Growing up, I was well accustomed to the frequent migratory routine my parents enforced because of the nature of their jobs. Circumstances led to me moving in with a different set of relatives every year in my high school years. By the time I graduated, I was an expert in assimilating to new environments and ideas. I had my share of scary experiences, learned to navigate the world largely on my own at a young age, but I didn't think there was a downside to becoming an independent person. I was an introvert by nature and I even came to enjoy the solitude my life offered me — until I was faced with a situation that changed my outlook on the world entirely.
I was compelled to instinctively react when walking by a parked car and two men with hoods over their heads got out suddenly, hurrying toward me, one holding a black garbage bag, without a word, I ran for my life.
Despite being told by numerous adults in my life about the real and scary existence of bad people who do bad things, what helped me most in dealing with the actual event was my own gut instinct.
There are three ways to categorize kidnappings in the U.S. which are dependent on the identity of the perpetrators. Victims are typically abducted by a relative, nearly half, the second most common method involves an acquaintance, quickly followed by stranger kidnappings.
Incidents involving women dominate the number of stranger kidnappings. Not unlike my circumstances, the women abductees were typically outdoors and near or in their neighborhood. When I look back at the three other attempts I was unfortunate enough to experience, I was able to identify similar or recurring factors. It's hardly something to feel good about, but with each occurrence, I learned to better protect myself when and if something were to happen, I was grateful for that realization.
In each case, including two that were abroad, I was on my own.

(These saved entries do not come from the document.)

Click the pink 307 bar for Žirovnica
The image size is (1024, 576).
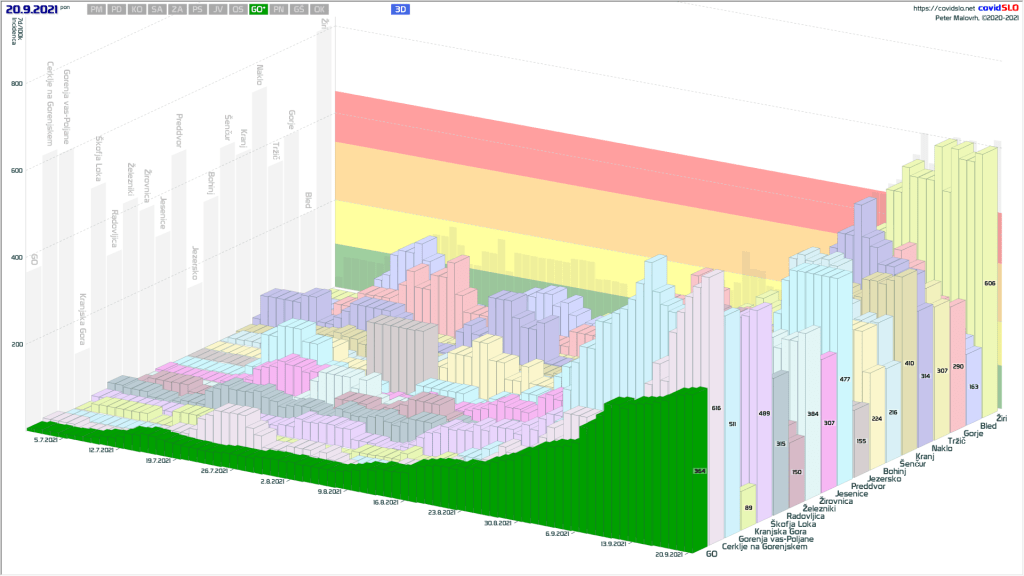tap(828, 423)

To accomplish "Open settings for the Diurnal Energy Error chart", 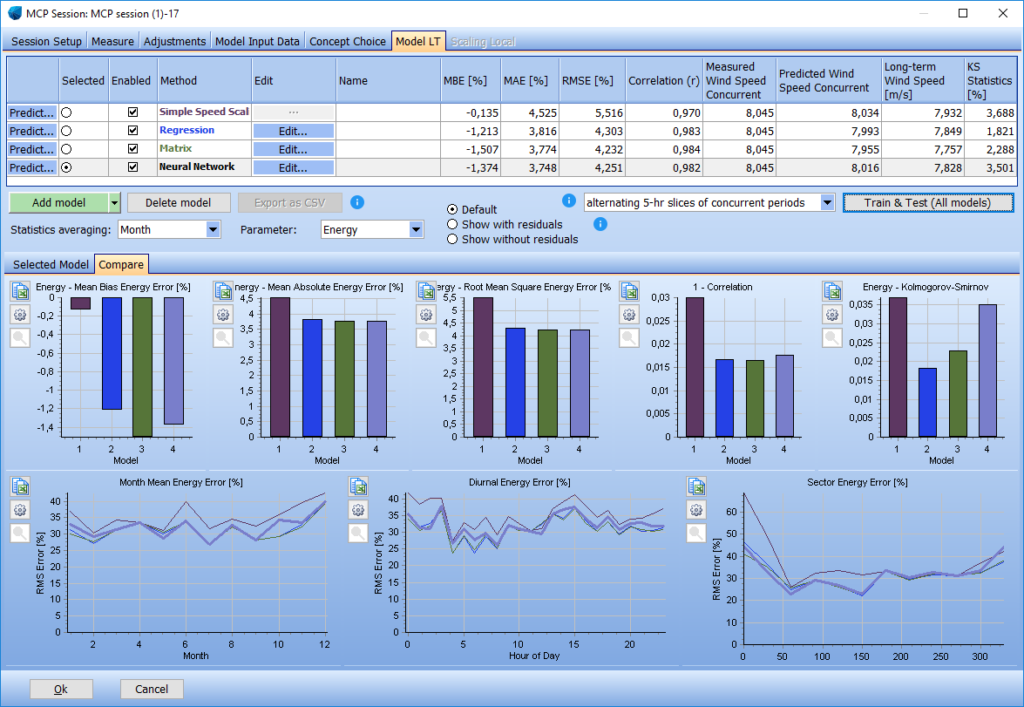I will (358, 509).
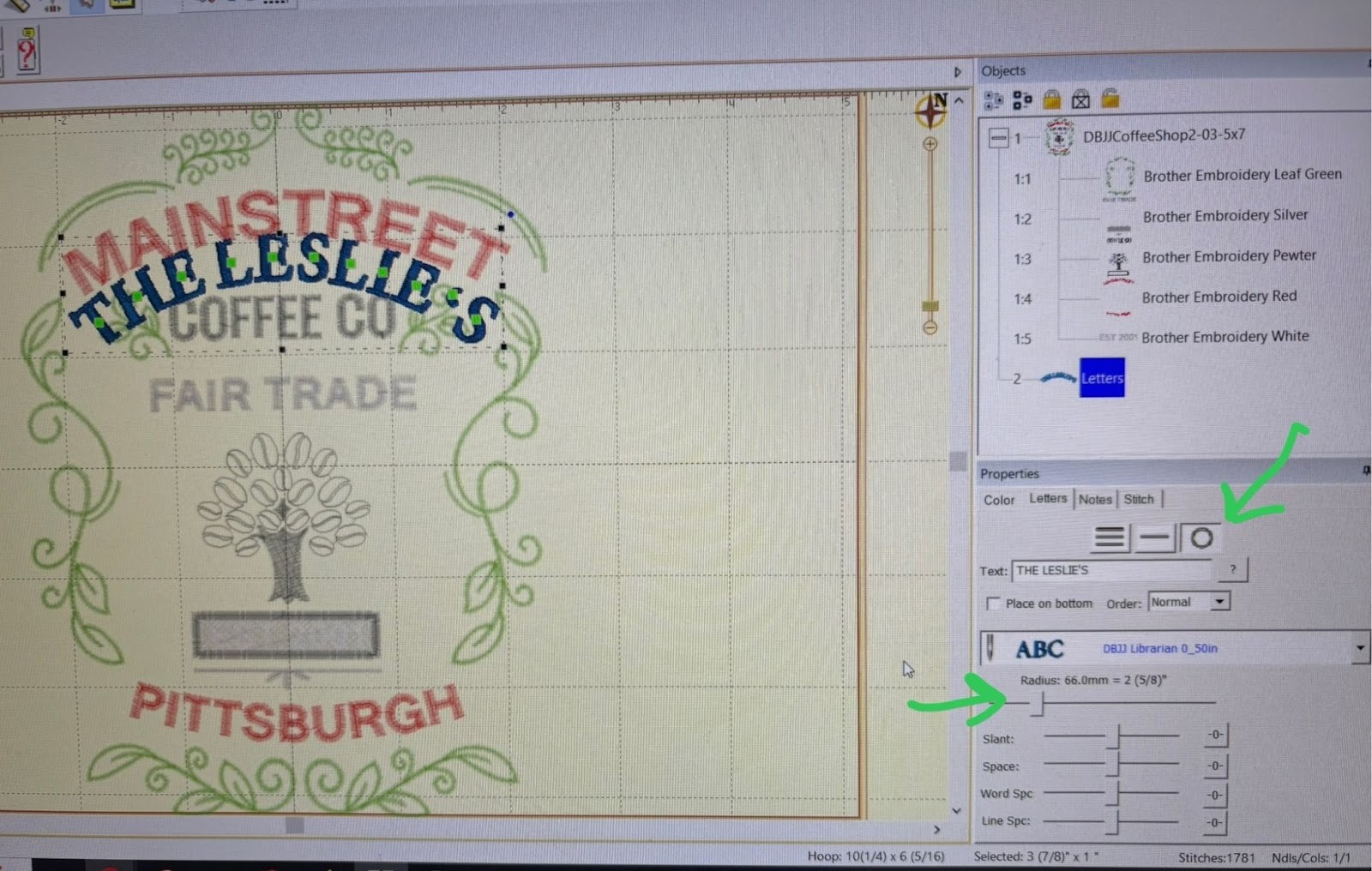Open the red question mark help icon
Screen dimensions: 1372x871
tap(27, 51)
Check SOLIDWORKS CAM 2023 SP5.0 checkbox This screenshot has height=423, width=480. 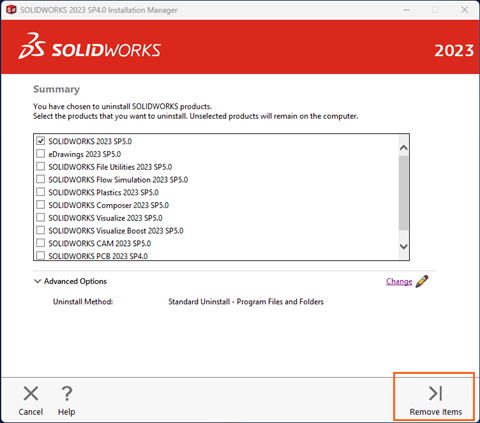point(41,243)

In two out of three, I was approached by the potential abductor, Besides my first experience, in which I was almost black-bagged by two mysterious men and raced away like in a Hollywood film scene — there weren't any obvious signs that the people I met were criminals.
While in my late teens, I was in an airport waiting for a flight. Unsurprisingly, my flight had been delayed out of a popular European city. I had picked a seat in front of a random gate and sat back fighting the urge to plop over and sleep for days. Seemingly, out of thin air, a man appeared in front of me holding a dark cup. He started speaking a foreign language and smiling at me, nudging the cup towards me. I shook my head and smiled back, thinking he was just being kind.

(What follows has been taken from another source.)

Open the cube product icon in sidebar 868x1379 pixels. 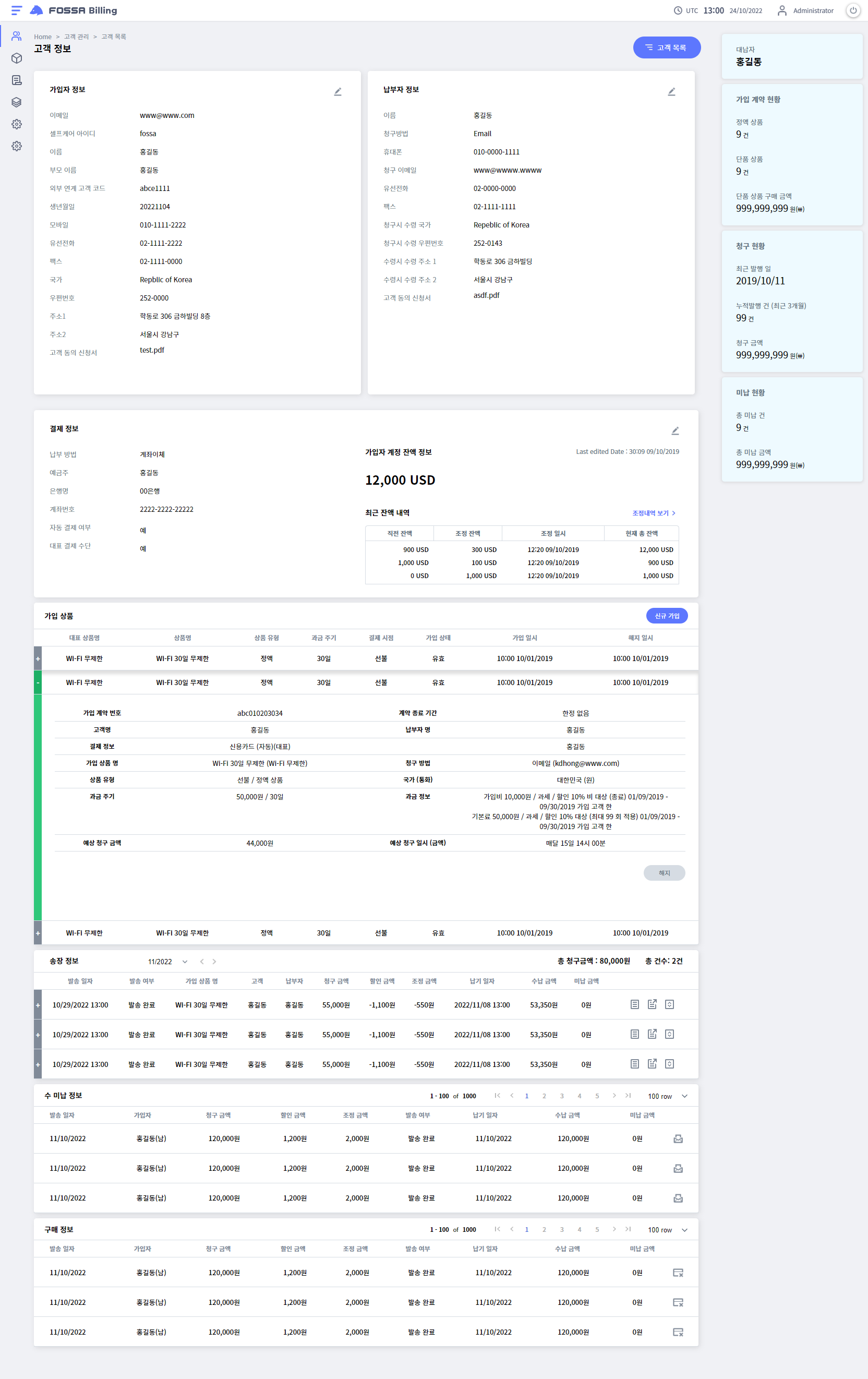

Except... there was something that felt off about accepting the drink from him, no matter how nice he was coming off. I continued to politely decline. A pack of travelers walked by around that point and he slowly backed off when they stopped and stood nearby, chattering amongst one another. He waved goodbye to me cheerily as he walked away, still smiling up until he turned the corner.
It was only later that I connected the interaction to one that could have resulted in my disappearance. When I finally got on my flight headed back to the states, I got to talking with the passenger beside me. Apparently, there was an unknown man that was spotted frequently around the airport, he would approach females sitting alone and offer them food or drink, starting a conversation with them. From witness accounts, women would later miss their flights or be unaccounted for in some way. The suspicion by authorities was that the man drugged the women and led them away without attracting attention. After our talk, I couldn't stop shaking for the remainder of my flight.

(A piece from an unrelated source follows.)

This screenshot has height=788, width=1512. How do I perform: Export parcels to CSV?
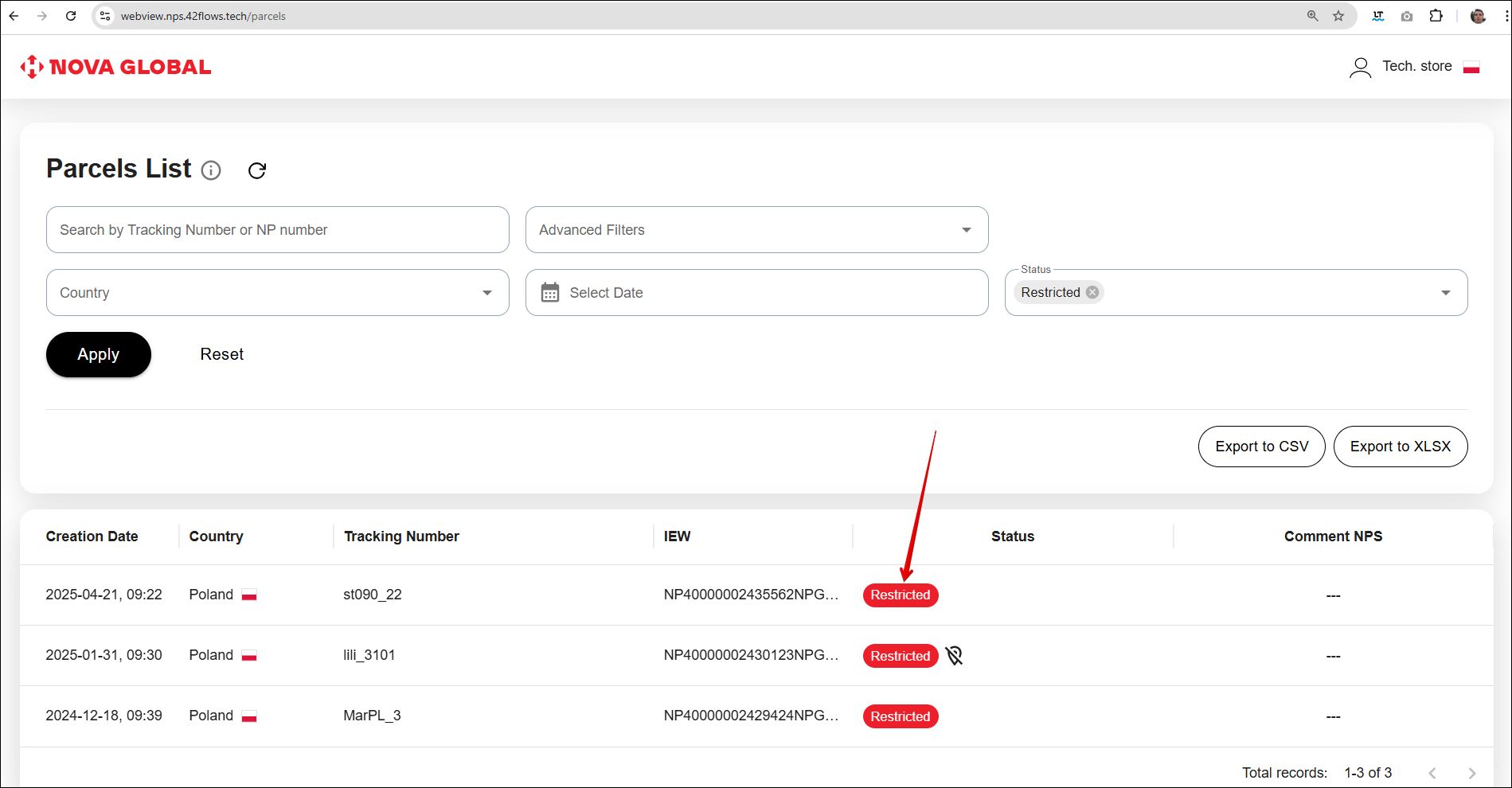pos(1261,447)
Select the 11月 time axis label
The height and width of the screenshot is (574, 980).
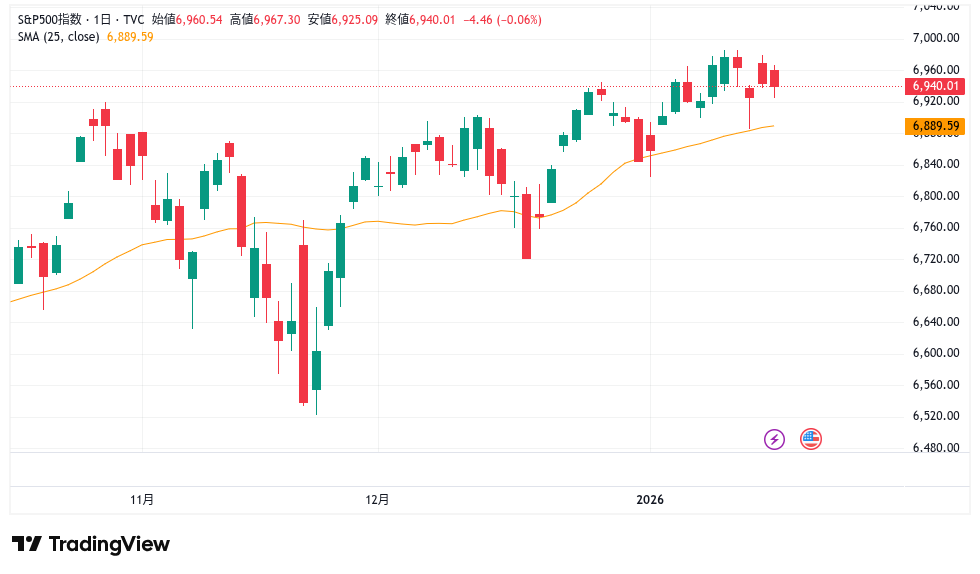coord(142,499)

I decided to go shopping one day while staying with relatives during a vacation break. It was almost midday and humid, I was walking down a busy street with a fistful of groceries. My relatives lived downtown in a major city and I had to carry the bags back, resting every few feet. During one of those breaks, I heard a woman yelling above me. After it persisted I looked directly up at her, shielding one side of my face from the bright sun.
She looked like she was in her late forties, early fifties, looking frantic. When our eyes met she suddenly nodded and pointed at me, "Yeah, you!" I pointed at myself, "Me?" I mouthed. She nodded again. "Can you bring my book back?"
I stood there confused, until she pointed to a spot a few feet away. where a book laid on the pavement. It clicked in my mind, her book had fallen from the balcony and she wanted me to take it back up to her apartment. Maybe it was the heat or just an uneasy feeling I got but I decided to keep walking.
When I got back to my relatives place later on and had the chance to tell them about the woman's strange behavior, my cousin abruptly gasped. She told us about a rumor in the city recently, one related to kidnappings that were planned out by using a woman to lure victims in. I couldn't help but wonder if I had nearly fallen for a trap.
There have been moments in my life that I've thought things seemed off. I didn't necessarily feel scared, I just felt off. By following those feelings I was able to avoid dangerous situations. There are some events you can't prepare for, not entirely. However, you can always stop and think about a decision you're about to make and reconsider it. That moment might save your life.